Revenue Mine Issued massive Citation for Wrongful Deaths of Two Workers
A fine of more than $1 million was recently delivered to a mine owner following two fatalities.
The Department of Labor has fined operators of an Ouray, Colorado silver mine $1.077 million for repeated, blatant safety violations that led to the “entirely preventable” deaths of two workers last year.
The Mine Safety and Health Administration’s report found that, ignoring regulations and repeated warnings, the operators of the Revenue Mine disposed of deteriorating explosives by detonating them inside of the mine, filling it with toxic gas. They did not seal off or ventilate the area and ignored complaints from miners who fell ill from the fumes.

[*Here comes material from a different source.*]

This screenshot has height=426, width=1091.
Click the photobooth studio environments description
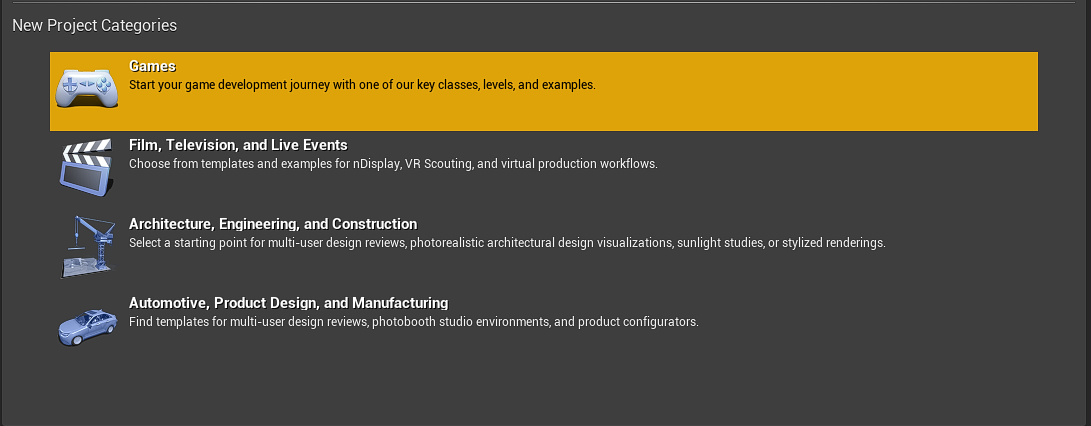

Two miners on that evening shift became ill while working in that area and retreated from the mine. A third miner also returned to the surface after encountering what he called “bad air.”
Despite complaints to mine management from the three miners, no action was taken to identify, correct or report the hazardous condition in the drift. When explosives are detonated, carbon monoxide is released into the atmosphere. It is a toxic gas that can pose a serious risk to workers in an underground mine.
The following morning, two members of the day-shift crew traveled into the drift to observe the results of the shots fired on the previous day.
One of the miners, Nick Cappanno, who had one month of mining experience, was overcome by toxic levels of carbon monoxide, while the other miner was able to retreat from the area. In an attempt to rescue Cappanno, the shift boss, Rick Williams, entered the drift and was also overcome by carbon monoxide.
MSHA investigators determined that the fatal accident occurred due to management’s failure to dispose of deteriorated explosives in a safe manner. The explosives were detonated in an area of the mine that was not ventilated, and no post-blast examination was conducted.
Management also failed to take any action when two miners went into the unventilated Monogahela Drift and reported feeling ill, and it failed to withdraw miners as a result of the imminent danger created by the blast. Management did not establish an accurate and viable ventilation plan, barricade or seal un ventilated areas, or properly train new employees on mine health and safety procedures.
As a result of its investigation, MSHA issued eight unwarrantable failure orders, including six designated as flagrant workplace safety violations. A flagrant violation is defined as “a reckless or repeated failure to make reasonable efforts to eliminate a known violation of a mandatory safety and health standard that substantially and proximate caused, or reasonably could have been expected to cause, death or serious bodily injury.”
“Mr. Cappanno and Mr. Williams’ deaths were entirely preventable,” said Joseph A. Main, assistant secretary of labor for mine safety and health. “They were the result of mine management’s failure to establish and follow basic safety precautions.”